FINAL BILL REPORT
This analysis was prepared by non-partisan legislative staff for the use of legislative members in their deliberations. This analysis is not a part of the legislation nor does it constitute a statement of legislative intent.
C 218 L 20
Synopsis as Enacted
Brief Description: Improving fiscal responsibility and budget discipline by replacing the spending limit with additional four-year balanced budget requirements.
Sponsors: Senate Committee on Ways & Means (originally sponsored by Senators Rolfes, Braun and Mullet).
Senate Committee on Ways & Means
House Committee on Appropriations
Background: State Expenditure Limit. In 1993, voters adopted Initiative 601 which established the state expenditure limit. The expenditure limit restricts the amount the state may spend from the General Fund-State (GFS) each fiscal year. The expenditure limit for each year is the prior year's actual GFS expenditures, adjusted for the fiscal growth factor, and further adjusted for revenue and program transfers into and out of the GFS. The fiscal growth factor is defined as inflation as measured by a 10-year rolling average growth of state personal income. The state Expenditure Limit Committee establishes, adjusts, and projects the expenditure limit. The state treasurer is prohibited from making payments from the GFS that exceed the limit.
Legislation to increase taxes that result in expenditures in excess of the state expenditure limit must be approved by the voters at the November general election and the adjustment to the limit is the amount of revenue generated in the first full fiscal year of its effect. The expenditure limit may be exceeded up to 24 months for spending in response to a natural disaster if approved by a two-thirds vote of the Legislature. Additional taxes in response to a natural disaster may be imposed after exhausting monies in the education construction fund and such taxes may only be imposed until 30 days following the general election unless extended by voters at the general election.
In 2015, the Legislature suspended the state expenditure limit until the 2021-23 fiscal biennium. The expenditure limit for fiscal year 2022 equals the state's actual GFS expenditures for fiscal year 2021, adjusted by the fiscal growth factor.
Legislative Balanced Budget Requirement. Legislation enacted in 2012 established requirements for the Legislature to pass a state operating budget that is balanced over a four-year period—the current biennium and the next ensuing biennium. The legislative balanced budget requirement applies to revenues and expenditures from the GFS and related funds. "Related funds" are defined as the Washington Opportunity Pathways Account and the Education Legacy Trust Account. The legislative balanced budget requirement does not apply to any bill that makes net reductions in general fund and related funds that is enacted between July 1st and February 15th of any fiscal year. In addition, the legislative balanced budget requirement does not apply in any fiscal biennium in which money is appropriated from the Budget Stabilization Account.

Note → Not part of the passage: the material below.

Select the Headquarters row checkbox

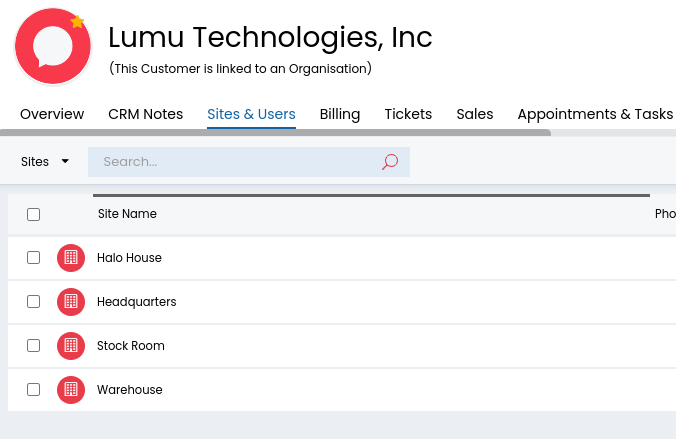click(x=33, y=302)
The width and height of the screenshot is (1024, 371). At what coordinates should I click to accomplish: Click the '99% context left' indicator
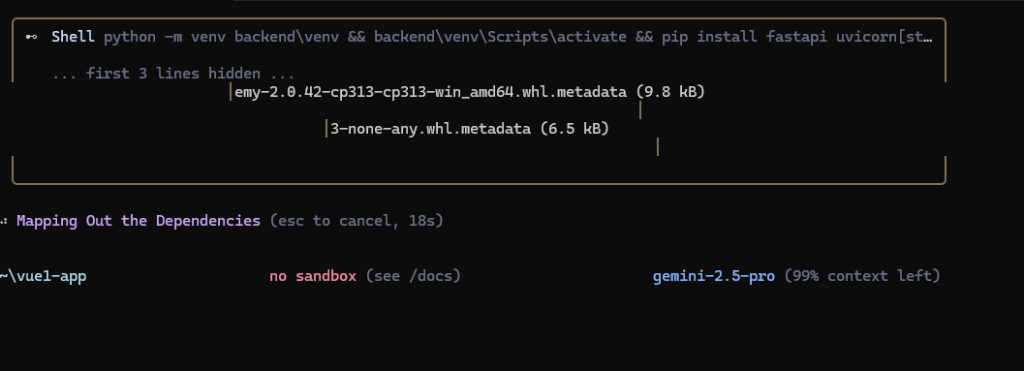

Economic and Revenue Forecast Council. The Economic and Revenue Forecast Council (ERFC) consists of the state treasurer, four legislators representing the two largest political caucuses of the Senate and House of Representatives, and two individuals appointed by the Governor. The ERFC director prepares, on a quarterly basis, state economic and revenue forecasts subject to the approval of the ERFC. The ERFC must approve four-year budget outlooks of the proposed Governor's budget and the enacted budget.
Governor Proposed Budgets. The Governor's proposed biennial budget must be submitted no later than the 20th day of December; supplemental budgets must be submitted no less then twenty days prior to the first day of the legislative session. Proposed budgets by the Governor are statutorily required to reflect the estimated revenues approved by the ERFC, caseloads approved by the Caseload Forecast Council and pension contributions rates approved by the Pension Policy Council. The Governor may submit an additional budget proposal that includes additional expenditures from proposed changes to existing revenue sources.
Summary: State Expenditure Limit. The state expenditure limit, restrictions on raising taxes in excess of the limit, and the state Expenditure Limit Committee is repealed.
Legislative Balanced Budget Requirement. The Workforce Education Investment Account is added to the list of related funds subject to the legislative balanced operating budget requirement. Relief from the legislative balanced budget requirement is allowed only when money is appropriated from the Budget Stabilization Account due to low employment growth.
Economic and Revenue Forecast Council. The duty to calculate the state's fiscal growth factor is transferred to the ERFC.
Governor Proposed Budgets. The Governor's proposed operating budget submittals must balance over the same four-year period and accounts as the legislative balanced budget requirement. Available fiscal resources and projected maintenance level costs are adjusted by proposed revenue legislation and proposed executive branch agency legislation. The Governor's balanced budget requirement does not apply to any proposed legislation that makes net reductions in general fund and related funds to prevent the Governor from making across-the-board reduction in allotments to address a cash deficit in these funds or when money is appropriated from the Budget Stabilization Account due to low employment growth.